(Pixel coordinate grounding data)
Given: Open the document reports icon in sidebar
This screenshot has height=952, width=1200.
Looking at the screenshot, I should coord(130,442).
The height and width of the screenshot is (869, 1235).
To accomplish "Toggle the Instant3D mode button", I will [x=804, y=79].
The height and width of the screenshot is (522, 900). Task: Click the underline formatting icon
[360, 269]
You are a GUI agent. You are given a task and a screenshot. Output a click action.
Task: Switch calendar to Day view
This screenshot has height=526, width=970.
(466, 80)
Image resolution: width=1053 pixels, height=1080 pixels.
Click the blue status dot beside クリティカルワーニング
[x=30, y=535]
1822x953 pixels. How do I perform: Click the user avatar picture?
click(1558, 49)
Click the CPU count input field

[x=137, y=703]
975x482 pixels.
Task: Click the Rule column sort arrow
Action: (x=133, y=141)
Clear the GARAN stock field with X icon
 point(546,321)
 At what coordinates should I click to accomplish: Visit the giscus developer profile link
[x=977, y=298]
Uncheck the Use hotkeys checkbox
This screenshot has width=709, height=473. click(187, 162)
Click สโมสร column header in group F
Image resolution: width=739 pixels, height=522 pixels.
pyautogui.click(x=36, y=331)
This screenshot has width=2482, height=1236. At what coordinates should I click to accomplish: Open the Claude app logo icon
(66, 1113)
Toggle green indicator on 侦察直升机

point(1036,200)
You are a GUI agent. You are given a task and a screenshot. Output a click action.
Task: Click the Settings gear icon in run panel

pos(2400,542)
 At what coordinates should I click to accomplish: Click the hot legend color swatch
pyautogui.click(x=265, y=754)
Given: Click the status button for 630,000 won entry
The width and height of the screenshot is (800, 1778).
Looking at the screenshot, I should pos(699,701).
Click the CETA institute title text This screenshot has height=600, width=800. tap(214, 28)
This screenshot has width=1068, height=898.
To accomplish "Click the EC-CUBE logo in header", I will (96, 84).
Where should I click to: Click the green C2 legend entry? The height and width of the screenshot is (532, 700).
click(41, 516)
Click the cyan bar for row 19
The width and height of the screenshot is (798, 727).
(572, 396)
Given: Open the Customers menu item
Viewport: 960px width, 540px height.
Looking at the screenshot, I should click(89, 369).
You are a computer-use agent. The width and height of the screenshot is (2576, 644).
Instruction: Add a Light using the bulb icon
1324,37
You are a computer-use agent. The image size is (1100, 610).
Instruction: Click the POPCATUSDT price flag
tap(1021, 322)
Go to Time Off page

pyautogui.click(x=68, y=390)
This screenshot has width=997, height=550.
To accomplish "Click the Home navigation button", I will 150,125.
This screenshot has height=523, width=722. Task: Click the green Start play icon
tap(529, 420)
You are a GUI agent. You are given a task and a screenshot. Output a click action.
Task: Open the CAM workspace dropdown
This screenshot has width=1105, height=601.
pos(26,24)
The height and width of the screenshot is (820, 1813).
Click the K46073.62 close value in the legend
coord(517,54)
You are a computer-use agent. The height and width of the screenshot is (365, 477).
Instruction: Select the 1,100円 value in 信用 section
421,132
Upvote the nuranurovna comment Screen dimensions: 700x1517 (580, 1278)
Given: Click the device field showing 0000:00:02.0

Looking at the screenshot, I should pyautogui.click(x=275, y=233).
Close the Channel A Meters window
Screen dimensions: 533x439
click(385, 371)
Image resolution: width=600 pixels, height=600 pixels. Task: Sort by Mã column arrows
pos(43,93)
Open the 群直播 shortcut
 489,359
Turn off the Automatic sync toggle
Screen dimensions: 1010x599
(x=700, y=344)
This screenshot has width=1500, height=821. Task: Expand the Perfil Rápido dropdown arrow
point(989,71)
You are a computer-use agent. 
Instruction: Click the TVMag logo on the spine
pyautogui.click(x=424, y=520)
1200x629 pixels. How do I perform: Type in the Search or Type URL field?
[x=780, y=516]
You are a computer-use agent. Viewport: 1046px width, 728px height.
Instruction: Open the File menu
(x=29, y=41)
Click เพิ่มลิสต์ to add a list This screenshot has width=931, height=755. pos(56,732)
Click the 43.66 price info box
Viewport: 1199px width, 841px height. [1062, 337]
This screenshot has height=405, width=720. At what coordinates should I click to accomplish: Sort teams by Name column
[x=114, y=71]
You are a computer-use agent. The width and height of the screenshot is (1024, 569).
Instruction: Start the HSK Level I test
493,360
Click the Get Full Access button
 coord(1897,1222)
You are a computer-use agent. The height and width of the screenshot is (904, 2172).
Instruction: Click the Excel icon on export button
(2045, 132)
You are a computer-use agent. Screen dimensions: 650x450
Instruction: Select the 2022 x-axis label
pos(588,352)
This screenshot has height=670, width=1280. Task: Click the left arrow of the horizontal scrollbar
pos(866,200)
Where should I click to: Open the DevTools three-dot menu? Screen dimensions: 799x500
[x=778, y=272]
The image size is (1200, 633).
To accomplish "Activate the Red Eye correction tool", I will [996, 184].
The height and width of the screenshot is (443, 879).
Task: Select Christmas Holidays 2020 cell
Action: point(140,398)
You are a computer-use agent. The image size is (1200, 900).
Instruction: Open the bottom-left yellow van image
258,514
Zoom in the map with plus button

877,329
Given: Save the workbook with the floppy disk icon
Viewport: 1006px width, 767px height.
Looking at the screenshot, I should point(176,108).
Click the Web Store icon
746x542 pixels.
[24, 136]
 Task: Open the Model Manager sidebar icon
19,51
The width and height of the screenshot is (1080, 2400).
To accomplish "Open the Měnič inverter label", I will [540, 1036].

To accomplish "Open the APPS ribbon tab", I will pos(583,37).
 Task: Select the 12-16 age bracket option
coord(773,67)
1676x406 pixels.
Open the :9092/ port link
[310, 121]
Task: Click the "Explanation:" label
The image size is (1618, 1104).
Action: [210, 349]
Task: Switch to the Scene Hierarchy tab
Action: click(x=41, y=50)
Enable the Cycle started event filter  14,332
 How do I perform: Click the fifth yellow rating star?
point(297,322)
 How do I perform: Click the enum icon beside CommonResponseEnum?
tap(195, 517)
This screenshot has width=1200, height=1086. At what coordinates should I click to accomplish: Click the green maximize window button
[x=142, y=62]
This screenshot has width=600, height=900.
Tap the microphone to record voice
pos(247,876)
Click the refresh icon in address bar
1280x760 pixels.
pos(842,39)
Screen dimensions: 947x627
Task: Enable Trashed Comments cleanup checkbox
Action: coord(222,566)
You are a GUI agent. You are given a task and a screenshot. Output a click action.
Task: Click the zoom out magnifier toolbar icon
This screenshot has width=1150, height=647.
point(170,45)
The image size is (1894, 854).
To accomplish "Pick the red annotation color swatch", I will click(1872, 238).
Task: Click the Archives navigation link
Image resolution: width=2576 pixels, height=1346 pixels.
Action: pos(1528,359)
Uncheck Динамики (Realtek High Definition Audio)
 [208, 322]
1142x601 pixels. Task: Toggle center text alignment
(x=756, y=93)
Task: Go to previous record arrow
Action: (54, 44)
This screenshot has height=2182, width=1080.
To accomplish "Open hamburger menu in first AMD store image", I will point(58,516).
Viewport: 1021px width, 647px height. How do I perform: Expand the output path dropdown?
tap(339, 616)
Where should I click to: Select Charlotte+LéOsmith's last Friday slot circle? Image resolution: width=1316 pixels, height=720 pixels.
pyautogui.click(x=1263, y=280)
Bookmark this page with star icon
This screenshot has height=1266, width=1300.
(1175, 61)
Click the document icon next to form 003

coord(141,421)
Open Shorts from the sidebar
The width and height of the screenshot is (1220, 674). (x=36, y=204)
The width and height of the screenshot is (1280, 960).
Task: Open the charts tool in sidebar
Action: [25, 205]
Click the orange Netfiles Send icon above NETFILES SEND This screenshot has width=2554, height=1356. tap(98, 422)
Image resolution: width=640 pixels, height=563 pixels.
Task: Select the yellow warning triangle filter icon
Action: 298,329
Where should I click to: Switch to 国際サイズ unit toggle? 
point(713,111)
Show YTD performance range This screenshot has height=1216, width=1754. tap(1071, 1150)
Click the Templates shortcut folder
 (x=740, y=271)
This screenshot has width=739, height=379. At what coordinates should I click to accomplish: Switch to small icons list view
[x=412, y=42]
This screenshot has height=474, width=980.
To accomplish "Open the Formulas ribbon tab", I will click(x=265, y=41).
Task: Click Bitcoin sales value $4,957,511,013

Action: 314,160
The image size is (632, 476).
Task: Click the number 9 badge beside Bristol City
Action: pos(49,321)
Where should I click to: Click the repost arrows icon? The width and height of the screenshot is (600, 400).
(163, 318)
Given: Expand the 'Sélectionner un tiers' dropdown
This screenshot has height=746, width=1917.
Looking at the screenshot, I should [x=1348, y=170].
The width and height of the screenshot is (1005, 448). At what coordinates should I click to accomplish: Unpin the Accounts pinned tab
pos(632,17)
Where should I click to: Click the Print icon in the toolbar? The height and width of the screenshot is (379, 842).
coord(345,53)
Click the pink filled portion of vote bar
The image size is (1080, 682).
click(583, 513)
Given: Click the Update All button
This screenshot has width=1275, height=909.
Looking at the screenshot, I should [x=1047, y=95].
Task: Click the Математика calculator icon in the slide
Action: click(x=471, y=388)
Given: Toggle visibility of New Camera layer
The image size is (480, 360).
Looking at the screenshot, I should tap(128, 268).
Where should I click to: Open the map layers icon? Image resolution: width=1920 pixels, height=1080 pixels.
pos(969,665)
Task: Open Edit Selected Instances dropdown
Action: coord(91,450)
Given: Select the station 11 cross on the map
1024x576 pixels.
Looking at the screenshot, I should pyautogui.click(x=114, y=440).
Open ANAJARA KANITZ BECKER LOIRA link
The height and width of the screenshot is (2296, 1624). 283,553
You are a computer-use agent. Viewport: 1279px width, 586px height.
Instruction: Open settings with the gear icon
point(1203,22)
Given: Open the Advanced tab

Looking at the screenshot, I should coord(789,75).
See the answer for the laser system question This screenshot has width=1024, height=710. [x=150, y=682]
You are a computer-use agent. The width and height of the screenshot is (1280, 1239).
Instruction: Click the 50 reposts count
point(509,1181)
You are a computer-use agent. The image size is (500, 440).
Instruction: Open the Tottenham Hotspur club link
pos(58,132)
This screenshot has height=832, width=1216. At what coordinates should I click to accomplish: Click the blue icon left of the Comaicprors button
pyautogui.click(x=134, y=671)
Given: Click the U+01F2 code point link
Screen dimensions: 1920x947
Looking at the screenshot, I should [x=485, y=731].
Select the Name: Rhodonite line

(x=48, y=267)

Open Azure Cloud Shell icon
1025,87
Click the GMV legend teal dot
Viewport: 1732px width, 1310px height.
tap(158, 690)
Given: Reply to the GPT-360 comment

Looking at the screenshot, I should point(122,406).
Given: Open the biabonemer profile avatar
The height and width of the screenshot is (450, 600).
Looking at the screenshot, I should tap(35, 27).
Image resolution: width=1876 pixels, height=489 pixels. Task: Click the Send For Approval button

- Assignment -
Please write out, exactly as they appear, the lines from the line containing "Where should I click to: Open the map" through the last line of the records above, both included.

- Written solution -
Where should I click to: Open the map layers icon? Image resolution: width=1920 pixels, height=1080 pixels.
pos(969,665)
Task: Open Edit Selected Instances dropdown
Action: coord(91,450)
Given: Select the station 11 cross on the map
1024x576 pixels.
Looking at the screenshot, I should pyautogui.click(x=114, y=440).
Open ANAJARA KANITZ BECKER LOIRA link
The height and width of the screenshot is (2296, 1624). 283,553
You are a computer-use agent. Viewport: 1279px width, 586px height.
Instruction: Open settings with the gear icon
point(1203,22)
Given: Open the Advanced tab

Looking at the screenshot, I should coord(789,75).
See the answer for the laser system question This screenshot has width=1024, height=710. [x=150, y=682]
You are a computer-use agent. The width and height of the screenshot is (1280, 1239).
Instruction: Click the 50 reposts count
point(509,1181)
You are a computer-use agent. The image size is (500, 440).
Instruction: Open the Tottenham Hotspur club link
pos(58,132)
This screenshot has height=832, width=1216. At what coordinates should I click to accomplish: Click the blue icon left of the Comaicprors button
pyautogui.click(x=134, y=671)
Given: Click the U+01F2 code point link
Screen dimensions: 1920x947
Looking at the screenshot, I should [x=485, y=731].
Select the Name: Rhodonite line

(x=48, y=267)

Open Azure Cloud Shell icon
1025,87
Click the GMV legend teal dot
Viewport: 1732px width, 1310px height.
tap(158, 690)
Given: Reply to the GPT-360 comment

Looking at the screenshot, I should point(122,406).
Given: Open the biabonemer profile avatar
The height and width of the screenshot is (450, 600).
Looking at the screenshot, I should tap(35, 27).
Image resolution: width=1876 pixels, height=489 pixels. Task: Click the Send For Approval button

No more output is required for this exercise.